Texte source =
------

C’était évidemment très tragique et dramatique. Je ne peux pas dire que je me sentais heureuse en pleine guerre, mais j’étais contente du travail que je pouvais faire. J’ai appris que nous pouvions faire des chirurgies avec peu de moyens.
Les soins de traumatologie évoluent avec les guerres. Le conflit en Afghanistan a révélé de nouveaux concepts qui ont ensuite été transposés aux soins aux civils. Il a notamment modifié la façon dont nous pratiquons la réanimation : nous avons commencé à utiliser davantage de produits sanguins au lieu de solutions cristalloïdes. De plus, bien que l’utilisation des garrots ait évolué au fil des ans, l’Afghanistan nous a montré qu’il était très avantageux pour sauver des vies. Nous les utilisons donc plus souvent maintenant.
Q : Pouvez-vous nous parler d’un volet particulièrement intéressant des soins de traumatologie?
R : Notre équipe vit au rythme de la ville et de la société. Le jour de la fête du Canada, nous sommes prêts à intervenir parce que nous savons qu’il se passe beaucoup de choses. En automne, saison où bien des gens installent leurs guirlandes de Noël, nous savons qu’il survient malheureusement de nombreuses chutes. Au mois de mai, les motos commencent à peine à circuler, mais il y a déjà plus d’accidents. Nous vivons au rythme des saisons et des événements.
Q : Vous avez collaboré au cas de Brandon Peacock, une victime innocente d’une fusillade au volant d’une voiture. En quoi était-ce un cas unique?
R : Cet épisode de soins a été très intense. Il avait un traumatisme pénétrant. Ce type de traumatisme est très intense, surtout si un vaisseau sanguin est touché. Dans ce cas, la personne peut se vider de son sang en quelques minutes. La prise en charge d’une telle blessure nécessite beaucoup de ressources : du sang pour les transfusions, une salle d’opération préparée et une équipe prête pour effectuer toutes les tâches nécessaires à la réanimation. Tout le monde agit rapidement. Tout le monde doit savoir ce qu’il fait. C’est ainsi que nous sauvons des vies. Nous avons un système en place et une équipe prête à intervenir. C’est pourquoi les patients traumatisés s’en sortent mieux s’ils sont traités dans un centre de traumatologie.

------

Données de l'exercice =
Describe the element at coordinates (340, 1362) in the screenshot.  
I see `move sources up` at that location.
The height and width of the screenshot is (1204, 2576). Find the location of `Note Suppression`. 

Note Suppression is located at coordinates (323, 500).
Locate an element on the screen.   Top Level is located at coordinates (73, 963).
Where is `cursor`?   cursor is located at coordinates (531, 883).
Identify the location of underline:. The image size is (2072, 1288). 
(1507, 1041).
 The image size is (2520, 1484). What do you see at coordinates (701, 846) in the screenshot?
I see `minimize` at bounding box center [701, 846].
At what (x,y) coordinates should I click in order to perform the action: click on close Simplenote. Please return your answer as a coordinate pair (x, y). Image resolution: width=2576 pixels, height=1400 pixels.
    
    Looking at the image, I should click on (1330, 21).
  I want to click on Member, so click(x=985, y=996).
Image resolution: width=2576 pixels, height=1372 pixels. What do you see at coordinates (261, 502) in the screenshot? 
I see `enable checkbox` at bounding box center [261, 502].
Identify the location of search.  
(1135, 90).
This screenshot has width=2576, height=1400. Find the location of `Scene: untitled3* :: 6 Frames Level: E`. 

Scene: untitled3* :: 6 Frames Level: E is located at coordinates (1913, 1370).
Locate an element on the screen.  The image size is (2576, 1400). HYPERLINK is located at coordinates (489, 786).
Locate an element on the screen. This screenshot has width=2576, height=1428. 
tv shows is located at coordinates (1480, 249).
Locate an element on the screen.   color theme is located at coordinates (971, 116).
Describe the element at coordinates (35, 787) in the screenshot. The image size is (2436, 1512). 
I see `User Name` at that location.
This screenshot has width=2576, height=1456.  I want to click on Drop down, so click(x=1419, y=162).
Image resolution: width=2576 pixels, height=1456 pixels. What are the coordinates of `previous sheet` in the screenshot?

------

Travail demandé =
Prolongez l'entretien sur les soins de traumatologie à partir de sa dernière phrase. Ces données sont tirées d'une source distincte du texte.

Réponse rédigée =
Q : En tant que chercheuse clinicienne à l’Institut de recherche de l’Hôpital d’Ottawa, à quels projets travaillez-vous à l’heure actuelle?
R : Je m’efforce d’améliorer la qualité des soins de traumatologie. Nous examinons les indicateurs de rendement et, si nous ne sommes pas au niveau de nos pairs, nous disséquons les données et examinons ce que nous pouvons faire pour essayer d’améliorer la situation. Nous réalisons alors un projet d’amélioration de la qualité et vérifions si la situation s’améliore. J’essaie également d’améliorer le système de traumatologie, c’est-à-dire de faciliter le cheminement des patients et les processus.
Ce type de recherche permet aux patients de recevoir des soins de meilleure qualité.
Q : En quoi le fait de disposer des installations les plus avancées sur le plan technologique fait-il la différence dans votre travail?
R : En traumatologie, nous avons surtout besoin d’une équipe bien formée qui travaille de concert. Le nouveau campus répondra à ce besoin. Il y aura des salles d’opération ultramodernes, un accès aux technologies les plus efficaces et un espace pour l’enregistrement vidéo et la simulation afin de former des membres de l’équipe. L’autre élément important est le nouvel héliport : au lieu de traverser la rue, comme nous le faisons actuellement, les hélicoptères pourront atterrir sur le toit. C’est essentiel parce que chaque seconde compte en cas de traumatisme.
Q : Que faites-vous quand vous n’êtes pas à l’hôpital?
R : Je fais du vélo, de la course à pied, de la cuisine ou je passe du temps avec ma fille de neuf ans.